Evet, kar yağıyordu. Hem de o kadar güzel yağıyordu ki insan bir süre bakınca büyüleniyor, hipnoz oluyordu sanki. Gerçi bu, sadece bazı şeyleri derinden hissetmeyi öğrenmiş olan insanlar için böyleydi. Çoğu insan için sıradan bir kardı. Her sene gelecek olan onlara gereken neşeyi verip gidecek olan kardı.

Kar, saatler boyu yağdıktan sonra durdu bir süre ve diğer kar taneleri durduğu sırada son kar tanesi düştü yeryüzüne. Diğer kar taneleri ona hüzünle baktı, birer gözyaşıyla onu selamladı.

İnsanlardan kimse fark etmedi, kimse anlamadı. Hayır, o sadece bu senenin son kar tanesi değildi. Geçmişin, şimdinin ve geleceğin de son kar tanesi idi.

Evet, herkes onun son olduğunu anlayamayacak kadar meşguldü.

O, son olduğunu söyleyemedi insanlara. Diğer kar taneleri gibi kaldı bir süre dünyada ve en sonunda eriyip gitti diğerleri gibi.

İlk birkaç sene anlamadılar yokluğunu pek. Habersiz gidenlerin yokluğu anlaşılmaz bir süre. Geride kalanlar ‘gelir bir süre sonra’ derler ve beklerler sadece.

Ta ki gidenin eksikliği acıtıncaya kadar.

Ta ki gidenin yüreğindeki keder kaybolana kadar.

Kalanlardan biri yeterince beklediğini anladı ve bir hikaye yazmaya başladı:

Giden mutlu olmaya başlar, kalan ise ağlamaya. Aniden gerçekleşen ayrılıklar da böyledir.

Giden eğer veda etmezse ardında bir yığın umut bırakır.

O umut çürütür kalanı, yıpratır yüreğini. İçinde hep saklar o ihtimali. “Belki gelir.” der. Bekler uzun uzun. “Geldi, gelecek” diye düşünür. Biraz daha bekler, biraz daha üzülür.

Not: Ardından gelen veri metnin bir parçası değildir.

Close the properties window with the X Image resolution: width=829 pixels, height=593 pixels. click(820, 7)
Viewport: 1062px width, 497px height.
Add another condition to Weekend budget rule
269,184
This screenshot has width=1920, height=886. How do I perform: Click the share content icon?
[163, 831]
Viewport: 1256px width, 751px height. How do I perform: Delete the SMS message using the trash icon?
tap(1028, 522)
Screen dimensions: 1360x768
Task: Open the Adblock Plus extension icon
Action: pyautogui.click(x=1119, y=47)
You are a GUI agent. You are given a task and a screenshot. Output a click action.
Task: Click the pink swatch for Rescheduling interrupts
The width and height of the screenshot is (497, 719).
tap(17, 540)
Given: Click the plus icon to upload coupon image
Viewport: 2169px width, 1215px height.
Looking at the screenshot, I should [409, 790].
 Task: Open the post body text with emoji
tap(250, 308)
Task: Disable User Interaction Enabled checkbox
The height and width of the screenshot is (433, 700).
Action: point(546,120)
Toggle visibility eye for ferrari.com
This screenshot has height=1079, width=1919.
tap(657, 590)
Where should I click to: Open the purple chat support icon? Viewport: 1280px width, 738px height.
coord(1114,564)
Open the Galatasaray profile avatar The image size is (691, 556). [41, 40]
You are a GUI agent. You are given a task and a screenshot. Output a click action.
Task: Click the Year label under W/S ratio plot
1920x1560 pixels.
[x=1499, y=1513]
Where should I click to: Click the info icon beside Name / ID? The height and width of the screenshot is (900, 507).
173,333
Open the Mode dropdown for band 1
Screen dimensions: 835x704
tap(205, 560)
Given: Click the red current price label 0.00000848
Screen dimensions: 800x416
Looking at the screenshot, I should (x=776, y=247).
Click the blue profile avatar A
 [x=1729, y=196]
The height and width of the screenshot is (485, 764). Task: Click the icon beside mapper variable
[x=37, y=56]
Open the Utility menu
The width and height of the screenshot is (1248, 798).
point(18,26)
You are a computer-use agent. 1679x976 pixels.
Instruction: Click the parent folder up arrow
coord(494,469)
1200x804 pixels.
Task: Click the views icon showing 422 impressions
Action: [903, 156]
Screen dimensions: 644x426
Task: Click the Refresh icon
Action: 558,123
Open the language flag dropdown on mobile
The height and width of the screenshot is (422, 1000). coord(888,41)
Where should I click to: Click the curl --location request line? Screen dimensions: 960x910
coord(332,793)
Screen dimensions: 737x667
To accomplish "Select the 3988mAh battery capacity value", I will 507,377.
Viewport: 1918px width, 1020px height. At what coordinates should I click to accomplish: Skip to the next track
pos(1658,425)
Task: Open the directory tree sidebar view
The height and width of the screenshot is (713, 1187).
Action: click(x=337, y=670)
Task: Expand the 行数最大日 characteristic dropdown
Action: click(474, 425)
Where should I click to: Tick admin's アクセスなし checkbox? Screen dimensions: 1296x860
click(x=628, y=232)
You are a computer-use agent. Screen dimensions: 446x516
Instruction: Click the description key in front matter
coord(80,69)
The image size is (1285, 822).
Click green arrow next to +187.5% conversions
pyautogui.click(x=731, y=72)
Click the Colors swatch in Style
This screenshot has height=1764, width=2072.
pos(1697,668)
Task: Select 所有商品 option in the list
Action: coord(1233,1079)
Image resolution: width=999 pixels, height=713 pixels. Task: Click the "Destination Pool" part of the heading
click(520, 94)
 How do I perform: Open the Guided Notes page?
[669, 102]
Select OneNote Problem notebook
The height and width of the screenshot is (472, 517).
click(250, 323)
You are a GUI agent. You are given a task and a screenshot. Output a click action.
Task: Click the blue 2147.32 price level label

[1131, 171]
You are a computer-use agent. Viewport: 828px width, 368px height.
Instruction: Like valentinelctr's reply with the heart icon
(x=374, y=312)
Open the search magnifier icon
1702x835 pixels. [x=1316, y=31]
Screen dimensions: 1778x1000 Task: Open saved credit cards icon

Aslında biliyordur artık gelmeyeceğini. Ancak inandıramaz kendini. Farkındadır bir daha onu göremeyeceğinin. Fakat kabul edemez.

Gidenin, vedasız gidişi sürükler onu bu yola. Onu umut etmeye yönlendirmiştir bu son. Bu kalanı çürütür ve yok eder. Umut kalanı tükettiğindeyse kalan aynı olmaz. O da gider. Başka umutlar bulmaya yeni bir yolculuğa çıkar. “

Demiştim ya, “Karı izlerken bazıları büyülenir, onlar bazı şeyleri derinden hissetmeyi öğrenmiş kişilerdir.” diye. İşte onlardan birinin hikayesi bu. Kar onun için gitmiştir. Ama o bir süre daha ümit eder. Bir sabah uyandığında huzur dolu tablosunu görebileceğini düşler. Ancak bunun vedasız bir terk ediş olduğunu anlayınca aramaz artık karı. O da kendine yeni mevsimler aramaya çıkar.